→ What needs to be done
Would you set down the complete data below, exactly as shown?

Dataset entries
—————

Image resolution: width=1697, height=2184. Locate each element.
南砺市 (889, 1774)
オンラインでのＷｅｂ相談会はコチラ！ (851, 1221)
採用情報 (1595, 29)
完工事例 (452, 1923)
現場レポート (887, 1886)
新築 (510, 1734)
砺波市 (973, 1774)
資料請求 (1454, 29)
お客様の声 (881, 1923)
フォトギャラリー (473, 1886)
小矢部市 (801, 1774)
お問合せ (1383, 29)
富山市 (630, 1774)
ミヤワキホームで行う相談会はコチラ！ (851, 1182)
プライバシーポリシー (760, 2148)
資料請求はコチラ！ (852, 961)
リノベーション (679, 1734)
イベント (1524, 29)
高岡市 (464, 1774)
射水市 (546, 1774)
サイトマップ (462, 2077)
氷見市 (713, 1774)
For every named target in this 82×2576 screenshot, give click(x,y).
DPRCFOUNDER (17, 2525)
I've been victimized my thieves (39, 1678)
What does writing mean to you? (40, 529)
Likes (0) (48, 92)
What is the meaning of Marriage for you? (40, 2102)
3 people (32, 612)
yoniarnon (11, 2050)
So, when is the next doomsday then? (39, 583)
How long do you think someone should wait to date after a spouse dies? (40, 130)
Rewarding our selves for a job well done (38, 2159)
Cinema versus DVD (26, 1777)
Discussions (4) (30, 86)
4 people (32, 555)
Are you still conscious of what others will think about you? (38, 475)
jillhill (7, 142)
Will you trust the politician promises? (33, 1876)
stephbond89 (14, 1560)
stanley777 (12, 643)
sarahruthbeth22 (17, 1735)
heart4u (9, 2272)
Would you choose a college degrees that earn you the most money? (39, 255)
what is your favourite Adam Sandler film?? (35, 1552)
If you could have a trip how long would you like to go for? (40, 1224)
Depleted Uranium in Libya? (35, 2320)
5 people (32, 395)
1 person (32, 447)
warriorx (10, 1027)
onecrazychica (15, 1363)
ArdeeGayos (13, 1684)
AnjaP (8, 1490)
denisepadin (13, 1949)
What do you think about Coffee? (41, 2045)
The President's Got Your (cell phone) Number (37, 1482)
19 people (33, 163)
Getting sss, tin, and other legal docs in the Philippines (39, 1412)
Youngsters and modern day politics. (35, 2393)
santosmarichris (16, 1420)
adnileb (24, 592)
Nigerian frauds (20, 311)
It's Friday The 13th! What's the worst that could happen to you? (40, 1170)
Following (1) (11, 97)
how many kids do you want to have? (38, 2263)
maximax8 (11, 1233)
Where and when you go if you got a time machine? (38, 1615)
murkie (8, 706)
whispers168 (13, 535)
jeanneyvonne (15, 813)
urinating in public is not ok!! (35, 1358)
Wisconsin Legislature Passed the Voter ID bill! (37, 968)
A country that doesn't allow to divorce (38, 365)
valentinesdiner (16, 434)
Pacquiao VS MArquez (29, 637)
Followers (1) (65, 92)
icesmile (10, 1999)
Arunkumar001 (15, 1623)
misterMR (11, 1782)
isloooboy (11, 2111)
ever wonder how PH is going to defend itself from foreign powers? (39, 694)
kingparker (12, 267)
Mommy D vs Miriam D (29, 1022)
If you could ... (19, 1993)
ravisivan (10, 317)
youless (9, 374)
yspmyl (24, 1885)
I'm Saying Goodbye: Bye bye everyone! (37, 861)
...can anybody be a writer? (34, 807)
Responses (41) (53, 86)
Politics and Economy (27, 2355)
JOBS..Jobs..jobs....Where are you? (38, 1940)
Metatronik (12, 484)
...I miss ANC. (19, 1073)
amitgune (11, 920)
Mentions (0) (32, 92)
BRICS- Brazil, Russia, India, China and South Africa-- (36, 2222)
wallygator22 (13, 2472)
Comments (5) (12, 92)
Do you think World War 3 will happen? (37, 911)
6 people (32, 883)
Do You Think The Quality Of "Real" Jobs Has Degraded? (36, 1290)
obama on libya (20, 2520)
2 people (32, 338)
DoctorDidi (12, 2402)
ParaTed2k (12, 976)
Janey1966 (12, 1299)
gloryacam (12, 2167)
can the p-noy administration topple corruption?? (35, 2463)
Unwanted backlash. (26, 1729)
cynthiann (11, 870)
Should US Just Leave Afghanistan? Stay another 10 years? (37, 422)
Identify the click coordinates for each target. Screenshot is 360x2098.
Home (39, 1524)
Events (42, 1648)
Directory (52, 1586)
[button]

—————

→ Exercise output
Image resolution: width=1697, height=2184. Locate each element.
南砺市 (889, 1774)
オンラインでのＷｅｂ相談会はコチラ！ (851, 1221)
採用情報 (1595, 29)
完工事例 (452, 1923)
現場レポート (887, 1886)
新築 (510, 1734)
砺波市 (973, 1774)
資料請求 (1454, 29)
お客様の声 (881, 1923)
フォトギャラリー (473, 1886)
小矢部市 (801, 1774)
お問合せ (1383, 29)
富山市 (630, 1774)
ミヤワキホームで行う相談会はコチラ！ (851, 1182)
プライバシーポリシー (760, 2148)
資料請求はコチラ！ (852, 961)
リノベーション (679, 1734)
イベント (1524, 29)
高岡市 (464, 1774)
射水市 (546, 1774)
サイトマップ (462, 2077)
氷見市 (713, 1774)
For every named target in this 82×2576 screenshot, give click(x,y).
DPRCFOUNDER (17, 2525)
I've been victimized my thieves (39, 1678)
What does writing mean to you? (40, 529)
Likes (0) (48, 92)
What is the meaning of Marriage for you? (40, 2102)
3 people (32, 612)
yoniarnon (11, 2050)
So, when is the next doomsday then? (39, 583)
How long do you think someone should wait to date after a spouse dies? (40, 130)
Rewarding our selves for a job well done (38, 2159)
Cinema versus DVD (26, 1777)
Discussions (4) (30, 86)
4 people (32, 555)
Are you still conscious of what others will think about you? (38, 475)
jillhill (7, 142)
Will you trust the politician promises? (33, 1876)
stephbond89 (14, 1560)
stanley777 (12, 643)
sarahruthbeth22 (17, 1735)
heart4u (9, 2272)
Would you choose a college degrees that earn you the most money? (39, 255)
what is your favourite Adam Sandler film?? (35, 1552)
If you could have a trip how long would you like to go for? (40, 1224)
Depleted Uranium in Libya? (35, 2320)
5 people (32, 395)
1 person (32, 447)
warriorx (10, 1027)
onecrazychica (15, 1363)
ArdeeGayos (13, 1684)
AnjaP (8, 1490)
denisepadin (13, 1949)
What do you think about Coffee? (41, 2045)
The President's Got Your (cell phone) Number (37, 1482)
19 people (33, 163)
Getting sss, tin, and other legal docs in the Philippines (39, 1412)
Youngsters and modern day politics. (35, 2393)
santosmarichris (16, 1420)
adnileb (24, 592)
Nigerian frauds (20, 311)
It's Friday The 13th! What's the worst that could happen to you? (40, 1170)
Following (1) (11, 97)
how many kids do you want to have? (38, 2263)
maximax8 (11, 1233)
Where and when you go if you got a time machine? (38, 1615)
murkie (8, 706)
whispers168 (13, 535)
jeanneyvonne (15, 813)
urinating in public is not ok!! (35, 1358)
Wisconsin Legislature Passed the Voter ID bill! (37, 968)
A country that doesn't allow to divorce (38, 365)
valentinesdiner (16, 434)
Pacquiao VS MArquez (29, 637)
Followers (1) (65, 92)
icesmile (10, 1999)
Arunkumar001 (15, 1623)
misterMR (11, 1782)
isloooboy (11, 2111)
ever wonder how PH is going to defend itself from foreign powers? (39, 694)
kingparker (12, 267)
Mommy D vs Miriam D (29, 1022)
If you could ... (19, 1993)
ravisivan (10, 317)
youless (9, 374)
yspmyl (24, 1885)
I'm Saying Goodbye: Bye bye everyone! (37, 861)
...can anybody be a writer? (34, 807)
Responses (41) (53, 86)
Politics and Economy (27, 2355)
JOBS..Jobs..jobs....Where are you? (38, 1940)
Metatronik (12, 484)
...I miss ANC. (19, 1073)
amitgune (11, 920)
Mentions (0) (32, 92)
BRICS- Brazil, Russia, India, China and South Africa-- (36, 2222)
wallygator22 (13, 2472)
Comments (5) (12, 92)
Do you think World War 3 will happen? (37, 911)
6 people (32, 883)
Do You Think The Quality Of "Real" Jobs Has Degraded? (36, 1290)
obama on libya (20, 2520)
2 people (32, 338)
DoctorDidi (12, 2402)
ParaTed2k (12, 976)
Janey1966 (12, 1299)
gloryacam (12, 2167)
can the p-noy administration topple corruption?? (35, 2463)
Unwanted backlash. (26, 1729)
cynthiann (11, 870)
Should US Just Leave Afghanistan? Stay another 10 years? (37, 422)
Identify the click coordinates for each target. Screenshot is 360x2098.
Home (39, 1524)
Events (42, 1648)
Directory (52, 1586)
[button]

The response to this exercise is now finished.